# What needs to be done
Provide an exact copy of the lines from the beginning of the records through the line that includes "18466 (74, 2328)", and of no others.

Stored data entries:
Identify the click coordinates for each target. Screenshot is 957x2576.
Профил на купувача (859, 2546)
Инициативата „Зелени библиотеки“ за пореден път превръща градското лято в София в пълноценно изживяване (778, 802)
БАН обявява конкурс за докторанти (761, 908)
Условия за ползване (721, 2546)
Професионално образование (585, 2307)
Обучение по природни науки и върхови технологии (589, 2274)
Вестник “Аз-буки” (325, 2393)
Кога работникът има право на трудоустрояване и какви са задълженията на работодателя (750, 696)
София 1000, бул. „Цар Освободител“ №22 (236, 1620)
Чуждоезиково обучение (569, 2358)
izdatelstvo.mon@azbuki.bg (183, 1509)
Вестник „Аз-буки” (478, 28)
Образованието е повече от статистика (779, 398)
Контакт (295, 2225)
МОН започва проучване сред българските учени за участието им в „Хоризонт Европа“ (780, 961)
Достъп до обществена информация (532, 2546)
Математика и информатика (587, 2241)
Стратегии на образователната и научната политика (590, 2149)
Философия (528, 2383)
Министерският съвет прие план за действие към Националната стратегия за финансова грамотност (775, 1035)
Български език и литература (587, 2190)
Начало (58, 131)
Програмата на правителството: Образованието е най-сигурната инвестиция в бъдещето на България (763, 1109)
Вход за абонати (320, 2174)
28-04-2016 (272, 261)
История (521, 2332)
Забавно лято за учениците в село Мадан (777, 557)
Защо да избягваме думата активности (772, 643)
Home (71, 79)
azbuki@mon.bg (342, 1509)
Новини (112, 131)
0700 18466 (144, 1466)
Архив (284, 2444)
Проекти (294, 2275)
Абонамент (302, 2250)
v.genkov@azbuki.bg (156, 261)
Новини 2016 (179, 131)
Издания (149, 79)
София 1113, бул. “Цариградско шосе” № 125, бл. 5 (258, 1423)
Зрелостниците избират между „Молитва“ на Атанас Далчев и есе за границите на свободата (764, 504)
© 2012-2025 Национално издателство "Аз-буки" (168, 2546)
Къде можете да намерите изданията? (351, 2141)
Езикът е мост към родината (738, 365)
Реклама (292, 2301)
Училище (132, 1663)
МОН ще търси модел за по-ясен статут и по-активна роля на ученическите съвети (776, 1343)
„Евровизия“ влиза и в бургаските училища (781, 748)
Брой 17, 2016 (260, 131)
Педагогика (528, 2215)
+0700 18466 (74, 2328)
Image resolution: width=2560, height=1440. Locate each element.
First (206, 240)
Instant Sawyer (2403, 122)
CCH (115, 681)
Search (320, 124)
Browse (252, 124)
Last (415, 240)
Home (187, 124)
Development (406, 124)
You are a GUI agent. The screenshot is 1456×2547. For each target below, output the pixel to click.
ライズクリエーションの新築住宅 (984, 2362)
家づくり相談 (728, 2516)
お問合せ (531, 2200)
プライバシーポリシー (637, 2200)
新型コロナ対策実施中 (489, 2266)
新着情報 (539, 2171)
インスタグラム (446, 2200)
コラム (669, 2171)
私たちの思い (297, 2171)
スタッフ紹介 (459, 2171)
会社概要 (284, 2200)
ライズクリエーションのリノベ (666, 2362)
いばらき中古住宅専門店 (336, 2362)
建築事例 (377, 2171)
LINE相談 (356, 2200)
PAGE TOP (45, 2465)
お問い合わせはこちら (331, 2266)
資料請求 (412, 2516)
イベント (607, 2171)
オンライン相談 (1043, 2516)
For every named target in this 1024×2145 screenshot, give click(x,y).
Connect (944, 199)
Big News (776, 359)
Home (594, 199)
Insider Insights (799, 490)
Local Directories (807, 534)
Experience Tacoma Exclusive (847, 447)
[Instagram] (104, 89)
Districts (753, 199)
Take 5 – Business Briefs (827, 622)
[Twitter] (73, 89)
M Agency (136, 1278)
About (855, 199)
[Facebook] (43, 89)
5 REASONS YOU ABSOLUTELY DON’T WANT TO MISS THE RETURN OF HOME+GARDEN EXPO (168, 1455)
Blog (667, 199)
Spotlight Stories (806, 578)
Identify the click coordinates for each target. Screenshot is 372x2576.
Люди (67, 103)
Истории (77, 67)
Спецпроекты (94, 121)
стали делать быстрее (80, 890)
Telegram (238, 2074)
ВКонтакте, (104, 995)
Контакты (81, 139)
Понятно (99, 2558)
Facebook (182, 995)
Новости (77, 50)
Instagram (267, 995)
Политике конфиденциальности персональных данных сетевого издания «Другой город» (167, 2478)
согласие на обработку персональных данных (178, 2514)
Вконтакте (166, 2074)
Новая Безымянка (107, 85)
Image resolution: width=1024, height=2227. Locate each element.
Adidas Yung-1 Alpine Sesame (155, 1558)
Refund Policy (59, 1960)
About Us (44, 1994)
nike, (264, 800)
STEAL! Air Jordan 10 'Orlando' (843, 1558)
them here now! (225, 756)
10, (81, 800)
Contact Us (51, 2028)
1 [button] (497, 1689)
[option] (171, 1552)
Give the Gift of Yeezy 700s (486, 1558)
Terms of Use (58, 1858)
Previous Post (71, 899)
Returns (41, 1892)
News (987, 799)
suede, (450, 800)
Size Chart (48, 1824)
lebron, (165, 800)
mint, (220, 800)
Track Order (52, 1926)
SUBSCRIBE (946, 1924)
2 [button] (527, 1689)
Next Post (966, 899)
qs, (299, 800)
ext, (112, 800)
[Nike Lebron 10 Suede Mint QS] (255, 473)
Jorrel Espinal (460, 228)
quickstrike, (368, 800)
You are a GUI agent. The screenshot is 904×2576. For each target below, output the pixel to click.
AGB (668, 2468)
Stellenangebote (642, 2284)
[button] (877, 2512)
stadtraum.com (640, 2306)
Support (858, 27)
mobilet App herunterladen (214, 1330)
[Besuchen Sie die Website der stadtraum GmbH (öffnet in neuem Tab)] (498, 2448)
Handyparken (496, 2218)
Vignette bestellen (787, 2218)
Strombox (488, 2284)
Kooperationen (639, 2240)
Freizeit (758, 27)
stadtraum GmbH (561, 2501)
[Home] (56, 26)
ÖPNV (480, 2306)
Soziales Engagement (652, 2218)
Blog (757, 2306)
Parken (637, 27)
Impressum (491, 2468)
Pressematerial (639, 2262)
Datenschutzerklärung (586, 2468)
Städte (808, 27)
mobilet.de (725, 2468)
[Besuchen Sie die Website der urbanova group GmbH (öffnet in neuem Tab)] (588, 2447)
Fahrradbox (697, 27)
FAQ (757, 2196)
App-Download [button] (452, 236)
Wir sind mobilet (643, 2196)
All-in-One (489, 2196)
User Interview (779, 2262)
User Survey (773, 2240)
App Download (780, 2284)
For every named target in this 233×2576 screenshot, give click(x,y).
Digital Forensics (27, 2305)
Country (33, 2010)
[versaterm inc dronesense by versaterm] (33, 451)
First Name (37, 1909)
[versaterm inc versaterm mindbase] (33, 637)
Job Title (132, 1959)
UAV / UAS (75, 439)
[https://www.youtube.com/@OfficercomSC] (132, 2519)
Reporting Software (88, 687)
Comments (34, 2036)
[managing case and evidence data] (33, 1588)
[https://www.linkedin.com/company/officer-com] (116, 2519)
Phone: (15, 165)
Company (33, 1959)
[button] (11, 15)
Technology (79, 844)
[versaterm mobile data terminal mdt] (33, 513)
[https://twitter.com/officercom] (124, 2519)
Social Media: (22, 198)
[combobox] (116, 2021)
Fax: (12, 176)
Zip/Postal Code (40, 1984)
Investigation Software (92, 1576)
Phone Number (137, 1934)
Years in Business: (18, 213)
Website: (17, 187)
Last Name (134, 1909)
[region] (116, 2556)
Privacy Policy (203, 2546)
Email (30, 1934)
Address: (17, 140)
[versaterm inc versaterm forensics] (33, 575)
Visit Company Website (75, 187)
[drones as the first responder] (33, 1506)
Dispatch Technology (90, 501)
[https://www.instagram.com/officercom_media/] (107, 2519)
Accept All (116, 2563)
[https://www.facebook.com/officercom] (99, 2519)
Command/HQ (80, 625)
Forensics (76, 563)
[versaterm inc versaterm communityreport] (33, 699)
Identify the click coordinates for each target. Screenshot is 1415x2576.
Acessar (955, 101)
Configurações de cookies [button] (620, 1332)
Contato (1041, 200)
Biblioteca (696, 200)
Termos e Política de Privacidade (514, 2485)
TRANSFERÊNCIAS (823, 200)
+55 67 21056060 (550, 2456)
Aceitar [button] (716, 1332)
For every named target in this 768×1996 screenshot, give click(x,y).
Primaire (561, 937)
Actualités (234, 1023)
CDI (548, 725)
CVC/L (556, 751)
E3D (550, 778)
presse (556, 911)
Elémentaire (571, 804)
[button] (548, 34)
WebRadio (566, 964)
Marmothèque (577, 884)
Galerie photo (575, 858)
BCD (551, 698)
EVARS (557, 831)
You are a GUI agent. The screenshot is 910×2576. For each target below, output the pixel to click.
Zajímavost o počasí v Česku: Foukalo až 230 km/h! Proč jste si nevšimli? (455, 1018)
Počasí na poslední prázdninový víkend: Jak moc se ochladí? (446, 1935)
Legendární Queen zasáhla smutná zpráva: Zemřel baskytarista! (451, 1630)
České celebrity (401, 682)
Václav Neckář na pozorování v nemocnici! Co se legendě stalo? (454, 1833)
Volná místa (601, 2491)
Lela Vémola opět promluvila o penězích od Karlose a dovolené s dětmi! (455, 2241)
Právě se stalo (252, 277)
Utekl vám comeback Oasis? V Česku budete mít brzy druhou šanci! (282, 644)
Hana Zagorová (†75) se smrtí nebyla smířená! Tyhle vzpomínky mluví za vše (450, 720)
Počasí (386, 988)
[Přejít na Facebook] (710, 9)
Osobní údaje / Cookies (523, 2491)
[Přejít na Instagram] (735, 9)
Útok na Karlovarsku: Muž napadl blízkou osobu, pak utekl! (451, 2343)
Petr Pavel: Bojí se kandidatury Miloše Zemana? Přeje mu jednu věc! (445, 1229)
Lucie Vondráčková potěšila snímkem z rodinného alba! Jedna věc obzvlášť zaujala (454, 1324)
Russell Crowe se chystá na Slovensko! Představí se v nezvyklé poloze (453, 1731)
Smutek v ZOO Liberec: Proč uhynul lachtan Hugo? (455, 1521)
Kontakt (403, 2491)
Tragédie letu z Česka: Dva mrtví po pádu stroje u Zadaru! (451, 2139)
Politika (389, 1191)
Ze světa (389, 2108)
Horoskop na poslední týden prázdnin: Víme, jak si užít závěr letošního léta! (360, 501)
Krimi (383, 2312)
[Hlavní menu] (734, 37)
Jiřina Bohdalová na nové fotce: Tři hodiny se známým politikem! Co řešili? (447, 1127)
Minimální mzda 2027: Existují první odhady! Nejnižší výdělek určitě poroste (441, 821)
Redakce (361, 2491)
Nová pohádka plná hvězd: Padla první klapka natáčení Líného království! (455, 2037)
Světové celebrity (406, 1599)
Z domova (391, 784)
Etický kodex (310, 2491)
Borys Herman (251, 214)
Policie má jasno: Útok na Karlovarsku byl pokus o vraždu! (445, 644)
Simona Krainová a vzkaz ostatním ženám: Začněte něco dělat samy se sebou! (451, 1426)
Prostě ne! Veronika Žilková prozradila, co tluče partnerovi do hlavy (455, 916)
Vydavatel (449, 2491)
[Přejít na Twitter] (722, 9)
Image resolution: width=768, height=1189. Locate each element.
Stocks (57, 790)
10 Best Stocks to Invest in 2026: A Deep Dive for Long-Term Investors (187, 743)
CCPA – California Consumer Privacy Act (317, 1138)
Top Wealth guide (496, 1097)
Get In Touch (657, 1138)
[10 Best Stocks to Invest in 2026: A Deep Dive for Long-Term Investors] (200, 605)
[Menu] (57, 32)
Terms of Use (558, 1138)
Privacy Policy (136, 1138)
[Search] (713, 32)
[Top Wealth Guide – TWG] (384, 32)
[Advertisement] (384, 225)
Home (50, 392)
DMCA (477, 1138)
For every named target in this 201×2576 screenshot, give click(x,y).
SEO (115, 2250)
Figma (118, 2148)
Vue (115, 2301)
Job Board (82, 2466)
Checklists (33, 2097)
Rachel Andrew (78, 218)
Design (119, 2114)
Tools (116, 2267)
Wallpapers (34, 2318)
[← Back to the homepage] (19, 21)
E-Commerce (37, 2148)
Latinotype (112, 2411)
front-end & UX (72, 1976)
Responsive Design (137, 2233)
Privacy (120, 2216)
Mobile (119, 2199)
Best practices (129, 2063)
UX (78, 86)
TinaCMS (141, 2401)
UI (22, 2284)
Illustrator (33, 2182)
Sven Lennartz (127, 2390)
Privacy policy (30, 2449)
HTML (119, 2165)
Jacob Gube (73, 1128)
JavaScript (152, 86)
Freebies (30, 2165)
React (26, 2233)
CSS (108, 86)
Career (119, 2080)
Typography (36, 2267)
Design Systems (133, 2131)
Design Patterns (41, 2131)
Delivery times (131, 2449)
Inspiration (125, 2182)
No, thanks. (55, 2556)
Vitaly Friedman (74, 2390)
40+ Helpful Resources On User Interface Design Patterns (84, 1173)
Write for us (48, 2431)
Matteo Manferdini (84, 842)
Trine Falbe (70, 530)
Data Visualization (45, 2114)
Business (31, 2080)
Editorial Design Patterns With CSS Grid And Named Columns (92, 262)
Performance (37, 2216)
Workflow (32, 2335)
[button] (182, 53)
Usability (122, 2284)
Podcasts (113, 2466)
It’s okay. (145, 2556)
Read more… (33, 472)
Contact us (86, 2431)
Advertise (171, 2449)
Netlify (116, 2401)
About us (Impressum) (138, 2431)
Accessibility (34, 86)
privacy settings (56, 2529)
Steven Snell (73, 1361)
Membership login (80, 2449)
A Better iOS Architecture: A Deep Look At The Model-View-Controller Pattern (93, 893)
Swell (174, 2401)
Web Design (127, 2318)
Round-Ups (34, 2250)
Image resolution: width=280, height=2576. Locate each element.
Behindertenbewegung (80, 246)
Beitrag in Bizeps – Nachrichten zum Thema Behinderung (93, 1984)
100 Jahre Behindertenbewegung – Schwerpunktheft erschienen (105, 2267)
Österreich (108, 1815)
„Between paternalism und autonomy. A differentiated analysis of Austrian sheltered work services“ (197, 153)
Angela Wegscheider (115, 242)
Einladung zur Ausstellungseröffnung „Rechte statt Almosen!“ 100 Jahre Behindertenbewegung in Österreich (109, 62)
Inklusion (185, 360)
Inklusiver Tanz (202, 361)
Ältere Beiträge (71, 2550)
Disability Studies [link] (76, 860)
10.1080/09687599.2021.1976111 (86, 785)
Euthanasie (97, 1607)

# Worked solution
Identify the click coordinates for each target. Screenshot is 957x2576.
Профил на купувача (859, 2546)
Инициативата „Зелени библиотеки“ за пореден път превръща градското лято в София в пълноценно изживяване (778, 802)
БАН обявява конкурс за докторанти (761, 908)
Условия за ползване (721, 2546)
Професионално образование (585, 2307)
Обучение по природни науки и върхови технологии (589, 2274)
Вестник “Аз-буки” (325, 2393)
Кога работникът има право на трудоустрояване и какви са задълженията на работодателя (750, 696)
София 1000, бул. „Цар Освободител“ №22 (236, 1620)
Чуждоезиково обучение (569, 2358)
izdatelstvo.mon@azbuki.bg (183, 1509)
Вестник „Аз-буки” (478, 28)
Образованието е повече от статистика (779, 398)
Контакт (295, 2225)
МОН започва проучване сред българските учени за участието им в „Хоризонт Европа“ (780, 961)
Достъп до обществена информация (532, 2546)
Математика и информатика (587, 2241)
Стратегии на образователната и научната политика (590, 2149)
Философия (528, 2383)
Министерският съвет прие план за действие към Националната стратегия за финансова грамотност (775, 1035)
Български език и литература (587, 2190)
Начало (58, 131)
Програмата на правителството: Образованието е най-сигурната инвестиция в бъдещето на България (763, 1109)
Вход за абонати (320, 2174)
28-04-2016 (272, 261)
История (521, 2332)
Забавно лято за учениците в село Мадан (777, 557)
Защо да избягваме думата активности (772, 643)
Home (71, 79)
azbuki@mon.bg (342, 1509)
Новини (112, 131)
0700 18466 (144, 1466)
Архив (284, 2444)
Проекти (294, 2275)
Абонамент (302, 2250)
v.genkov@azbuki.bg (156, 261)
Новини 2016 (179, 131)
Издания (149, 79)
София 1113, бул. “Цариградско шосе” № 125, бл. 5 (258, 1423)
Зрелостниците избират между „Молитва“ на Атанас Далчев и есе за границите на свободата (764, 504)
© 2012-2025 Национално издателство "Аз-буки" (168, 2546)
Къде можете да намерите изданията? (351, 2141)
Езикът е мост към родината (738, 365)
Реклама (292, 2301)
Училище (132, 1663)
МОН ще търси модел за по-ясен статут и по-активна роля на ученическите съвети (776, 1343)
„Евровизия“ влиза и в бургаските училища (781, 748)
Брой 17, 2016 (260, 131)
Педагогика (528, 2215)
+0700 18466 (74, 2328)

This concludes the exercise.